The data
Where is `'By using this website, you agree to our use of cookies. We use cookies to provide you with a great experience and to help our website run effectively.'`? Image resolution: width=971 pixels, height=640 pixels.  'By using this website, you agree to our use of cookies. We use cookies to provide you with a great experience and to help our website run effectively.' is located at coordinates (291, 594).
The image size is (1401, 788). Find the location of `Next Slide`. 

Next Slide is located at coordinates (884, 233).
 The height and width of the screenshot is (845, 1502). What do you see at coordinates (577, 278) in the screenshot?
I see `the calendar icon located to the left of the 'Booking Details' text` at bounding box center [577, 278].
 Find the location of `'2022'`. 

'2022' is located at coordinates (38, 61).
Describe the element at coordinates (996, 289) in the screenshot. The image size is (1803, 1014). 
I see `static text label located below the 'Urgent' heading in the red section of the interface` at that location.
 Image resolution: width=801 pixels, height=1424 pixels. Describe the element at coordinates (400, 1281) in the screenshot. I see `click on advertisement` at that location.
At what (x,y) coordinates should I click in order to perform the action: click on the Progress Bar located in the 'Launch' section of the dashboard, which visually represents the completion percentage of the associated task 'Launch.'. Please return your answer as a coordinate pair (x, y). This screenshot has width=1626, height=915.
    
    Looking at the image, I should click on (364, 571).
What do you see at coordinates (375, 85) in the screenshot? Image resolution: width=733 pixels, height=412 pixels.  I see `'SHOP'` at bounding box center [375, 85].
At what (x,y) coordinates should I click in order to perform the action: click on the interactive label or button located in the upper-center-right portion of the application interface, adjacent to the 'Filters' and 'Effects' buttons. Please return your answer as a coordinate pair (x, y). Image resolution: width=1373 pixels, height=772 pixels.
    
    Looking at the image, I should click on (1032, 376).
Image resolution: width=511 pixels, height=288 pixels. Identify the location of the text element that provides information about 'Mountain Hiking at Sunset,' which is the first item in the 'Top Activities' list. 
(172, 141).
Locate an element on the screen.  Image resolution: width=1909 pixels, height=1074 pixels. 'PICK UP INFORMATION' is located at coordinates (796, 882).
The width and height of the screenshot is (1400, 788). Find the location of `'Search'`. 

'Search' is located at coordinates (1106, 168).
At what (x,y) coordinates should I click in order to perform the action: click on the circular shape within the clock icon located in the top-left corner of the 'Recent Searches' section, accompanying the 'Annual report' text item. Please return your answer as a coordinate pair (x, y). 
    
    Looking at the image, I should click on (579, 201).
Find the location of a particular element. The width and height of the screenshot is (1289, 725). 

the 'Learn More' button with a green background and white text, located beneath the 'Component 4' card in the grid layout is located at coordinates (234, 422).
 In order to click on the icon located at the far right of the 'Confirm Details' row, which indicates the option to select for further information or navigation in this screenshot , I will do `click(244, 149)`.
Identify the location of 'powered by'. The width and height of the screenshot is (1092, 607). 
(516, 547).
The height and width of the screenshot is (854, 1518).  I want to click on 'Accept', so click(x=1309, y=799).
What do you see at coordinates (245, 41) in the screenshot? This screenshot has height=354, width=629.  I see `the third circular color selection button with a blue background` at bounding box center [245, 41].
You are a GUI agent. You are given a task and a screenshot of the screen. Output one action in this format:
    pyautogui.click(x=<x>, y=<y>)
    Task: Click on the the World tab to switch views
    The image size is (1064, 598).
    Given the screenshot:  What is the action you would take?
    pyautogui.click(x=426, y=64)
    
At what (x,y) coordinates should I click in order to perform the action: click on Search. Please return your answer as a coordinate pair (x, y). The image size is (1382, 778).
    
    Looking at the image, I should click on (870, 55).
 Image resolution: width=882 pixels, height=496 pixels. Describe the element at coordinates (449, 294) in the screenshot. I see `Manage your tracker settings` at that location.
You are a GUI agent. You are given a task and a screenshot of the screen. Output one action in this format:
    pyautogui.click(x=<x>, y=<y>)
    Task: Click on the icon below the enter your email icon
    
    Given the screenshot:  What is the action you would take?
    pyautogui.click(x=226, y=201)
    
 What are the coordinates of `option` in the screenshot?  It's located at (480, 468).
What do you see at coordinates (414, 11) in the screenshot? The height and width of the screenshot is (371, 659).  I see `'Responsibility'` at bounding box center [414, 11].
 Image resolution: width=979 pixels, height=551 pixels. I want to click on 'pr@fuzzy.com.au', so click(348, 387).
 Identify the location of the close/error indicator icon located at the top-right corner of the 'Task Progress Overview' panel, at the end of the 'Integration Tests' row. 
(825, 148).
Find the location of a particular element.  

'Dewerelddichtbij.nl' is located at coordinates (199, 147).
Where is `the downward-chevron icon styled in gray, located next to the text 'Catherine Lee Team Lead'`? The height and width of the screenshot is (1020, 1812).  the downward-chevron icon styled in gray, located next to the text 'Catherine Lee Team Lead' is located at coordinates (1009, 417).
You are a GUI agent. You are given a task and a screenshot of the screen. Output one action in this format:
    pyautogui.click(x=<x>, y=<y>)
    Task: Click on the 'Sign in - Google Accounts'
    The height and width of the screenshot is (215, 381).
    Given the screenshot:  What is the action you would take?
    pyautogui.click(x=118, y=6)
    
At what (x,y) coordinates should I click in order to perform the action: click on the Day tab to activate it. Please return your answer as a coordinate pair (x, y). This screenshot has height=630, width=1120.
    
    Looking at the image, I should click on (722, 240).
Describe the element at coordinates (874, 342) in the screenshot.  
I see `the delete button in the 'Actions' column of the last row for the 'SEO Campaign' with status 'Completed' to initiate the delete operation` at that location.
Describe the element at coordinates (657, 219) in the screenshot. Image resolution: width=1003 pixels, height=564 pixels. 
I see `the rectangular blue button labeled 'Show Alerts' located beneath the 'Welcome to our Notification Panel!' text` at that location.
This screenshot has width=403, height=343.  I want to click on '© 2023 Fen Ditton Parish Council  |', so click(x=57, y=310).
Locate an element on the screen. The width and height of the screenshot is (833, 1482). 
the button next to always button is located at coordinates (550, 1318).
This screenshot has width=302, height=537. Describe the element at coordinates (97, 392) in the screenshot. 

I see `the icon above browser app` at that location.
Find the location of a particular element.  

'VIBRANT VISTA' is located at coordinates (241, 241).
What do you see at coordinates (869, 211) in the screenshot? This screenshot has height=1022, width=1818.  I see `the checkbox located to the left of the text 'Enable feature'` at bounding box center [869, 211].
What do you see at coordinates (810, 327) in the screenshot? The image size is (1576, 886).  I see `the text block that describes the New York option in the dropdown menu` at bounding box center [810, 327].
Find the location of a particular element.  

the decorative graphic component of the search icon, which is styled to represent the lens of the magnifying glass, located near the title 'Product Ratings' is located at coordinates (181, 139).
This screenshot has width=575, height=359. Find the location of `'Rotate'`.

Aim
Put the lines of the records from the line containing "Identify the location of the close/error" up to and including the line containing "delete button in" into a JSON list of strings, one string per line. Leave out blank lines.

Result of the exercise
[
  " Identify the location of the close/error indicator icon located at the top-right corner of the 'Task Progress Overview' panel, at the end of the 'Integration Tests' row. ",
  "(825, 148).",
  "Find the location of a particular element.  ",
  "'Dewerelddichtbij.nl' is located at coordinates (199, 147).",
  "Where is `the downward-chevron icon styled in gray, located next to the text 'Catherine Lee Team Lead'`? The height and width of the screenshot is (1020, 1812).  the downward-chevron icon styled in gray, located next to the text 'Catherine Lee Team Lead' is located at coordinates (1009, 417).",
  "You are a GUI agent. You are given a task and a screenshot of the screen. Output one action in this format:",
  "    pyautogui.click(x=<x>, y=<y>)",
  "    Task: Click on the 'Sign in - Google Accounts'",
  "    The height and width of the screenshot is (215, 381).",
  "    Given the screenshot:  What is the action you would take?",
  "    pyautogui.click(x=118, y=6)",
  "At what (x,y) coordinates should I click in order to perform the action: click on the Day tab to activate it. Please return your answer as a coordinate pair (x, y). This screenshot has height=630, width=1120.",
  "    Looking at the image, I should click on (722, 240).",
  "Describe the element at coordinates (874, 342) in the screenshot.  ",
  "I see `the delete button in the 'Actions' column of the last row for the 'SEO Campaign' with status 'Completed' to initiate the delete operation` at that location."
]